だから、なんとか言葉を選んでいらない意志を示そうとしてると、エドワードは苦笑を浮かべた。
「私の妻は、無欲だな」
「そんなことはありません。でも……たくさん貰いすぎたら、次の楽しみが減ってしまいますわ」
「次……そうか。そうだな! 次は、君に合う髪飾りを捜しに来よう」
次という言葉がよほど嬉しかったのかしら。エドワードは、子どものように破顔した。
パサージュを抜けると、私たちが乗ってきた馬車が停まっていた。
「リリアナ……もう一カ所、行きたいところがあるんだ」
「別のところですか?」
「そうだな。他の地区も見ながら、向かおうか」
エドワードにエスコートされながら馬車に乗ると、しばらくして馬車は静かに動き出した。
ガタガタと石畳を行く揺れが体に響く。少しだけよろめくと、エドワードの大きな手が肩に回された。しっかりと抱き寄せられ、ちょっと視線を上げると、端正な顔がそこにある。
「疲れただろう? 寄り掛かるといい」
「……これくらい、平気です」
「ははっ、私の妻は強情だな」
「フェルナンドの薔薇は強くあらねばなりません」
恥ずかしさを隠すようにいうと、エドワードは「時には添え木がいるだろう?」といい、さらに私を自身の側へと引き寄せた。

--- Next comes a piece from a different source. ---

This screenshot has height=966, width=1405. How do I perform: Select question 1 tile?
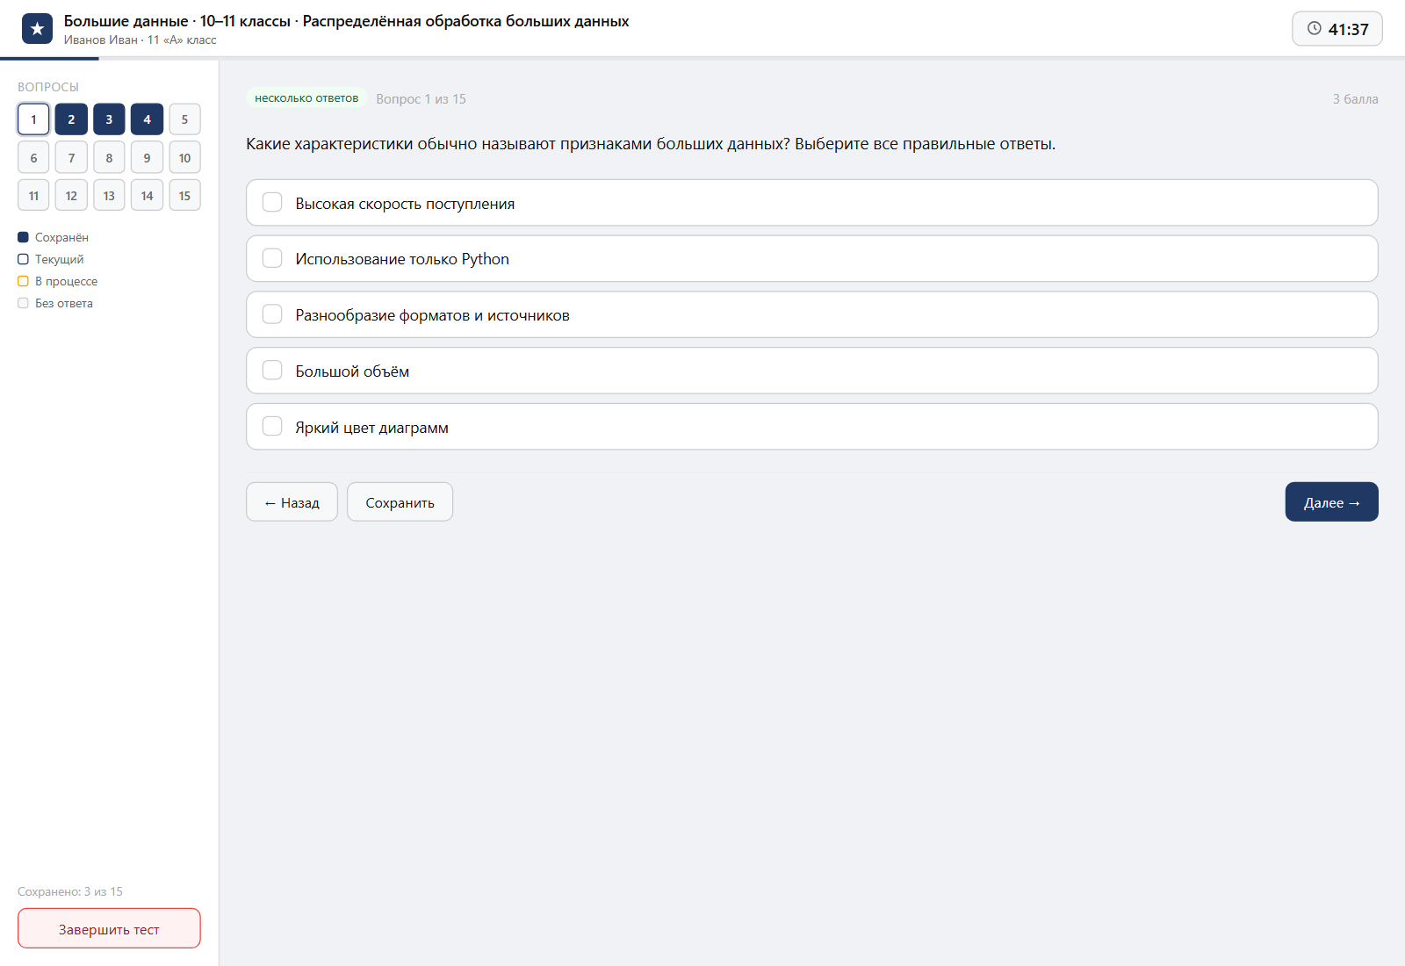(33, 119)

寄り添った胸元から、暖かい鼓動が聞こえてきた。トクトクと響く音は、少し早鐘を打っている。
「……エドワード様」
「なんだい?」
「この胸の音は、私のものでしょうか?」
「……さあ、どうだろうね」
手のぬくもりが心地いいと思うなんて、いつぶりだろう。母に手を引かれて歩いたのは、遠い昔。──ふと、夢の中で手を引いた人影を思う。
もしかしたら、あれはデイジーがいうように、エドワードと出逢う予兆だったのかもしれない。

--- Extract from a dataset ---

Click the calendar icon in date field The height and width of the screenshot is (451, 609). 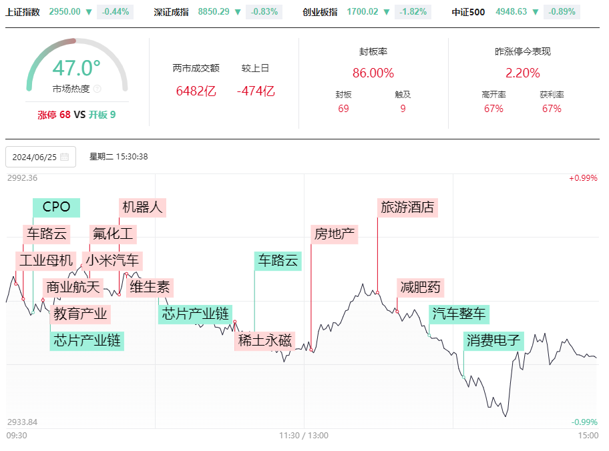[65, 157]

しばらく馬車は進み、立派な屋敷が立て並ぶ区画にやって来た。その中に、小さなお城、いいえ、要塞を思わせるような塀で覆われた荘厳な建物があった。
「エドワード様、あの建物はなんでしょうか?」
「王立魔術学院だ。国内外から優秀な魔術師が集まり、研鑽する場だよ」
「魔術学院……魔術師が集まるということは、子どもの学び舎ではないのですか?」
「ああ。魔術師の資格を得た上で入学試験を受ける必要がある。ここは魔術の研究機関が主だ」
「研究機関ですか。デズモンドにも様々な養成機関がありますが、これほど大きな研究機関はありません」
そもそも、デズモンドは戦うための養成機関が主だ。魔術師もいるけど、そのほとんどが一子相伝の魔法を守っている。共に研究をするなど、聞いたことがない。

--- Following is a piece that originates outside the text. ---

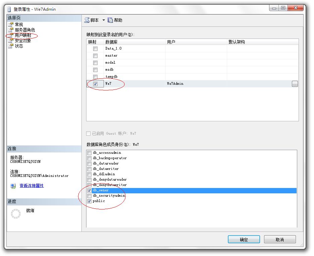Uncheck the We7 database mapping checkbox
The height and width of the screenshot is (256, 314).
tap(95, 84)
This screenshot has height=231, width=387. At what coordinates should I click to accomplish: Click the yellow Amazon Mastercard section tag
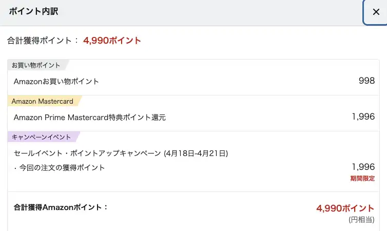[x=42, y=101]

「古代魔法を活用することで、庶民も豊かになるからね。その研究が進められている」
「庶民も?」
「ああ。例えば、あの街灯」
エドワードが指さしたのは、通りに並ぶ支柱だ。その先端にはランタンが下がっている。あんなに高いところに、どうやって火を灯すのか気になっていたのだけど。
首を傾げると「夜になると魔法の光が灯るんだ」とエドワードがいった。
驚きに零れた「えっ!?」という声は思いの外大きく、彼の目が少し大きく見開かれた。
「あのランタンには魔法石が入っている。そこに、灯の魔法が組まれていて、陽が沈むと灯る仕組みだ」
「そんなことが……」
「家屋の灯りも全てそうだ」
そういえば、お城に来て初めて夜を迎えた日、急に城中が明るくなったことに驚いたのよね。どうやって、使用人たちは一度に火を灯したのかと思っていたら、そういうことだったのね。
「他にも、魔法が街を豊かにしているのですか?」
「ああ、いろいろあるよ」
「……デズモンドでは、戦うための魔法が重宝されます。魔法って、それだけじゃないんですね」
「戦いの最中は、仕方ない。今、アルヴェリオンが平和に研究を続けられるのも、魔物の脅威をデズモンドが食い止めてくれているからだ。どうにか、協力できたらいいのだが……」
エドワードの言葉に、衝撃を受けた。まさか、そんなことを考えていたなんて。
デズモンドには、多かれ少なかれ人族を恐れている者たちがいる。いつか、弱ったデズモンドに攻め入ってくるのではないか。そうなる前に、アルヴェリオンを陥落して人手と物資を手に入れた方がいいと考える過激派もいる。
「リリアナ?」
「エドワード様は、デズモンドが恐ろしいとお考えではないのですか?」
突然の質問に、エドワードは少し首を傾げる。優しい声音とは裏腹に、彼の瞳はとても冷静に見えた。
カフェで優しく私を見つめていた瞳とは違う。きっと、王弟として国同士の関わりを真剣に考えているのだろう。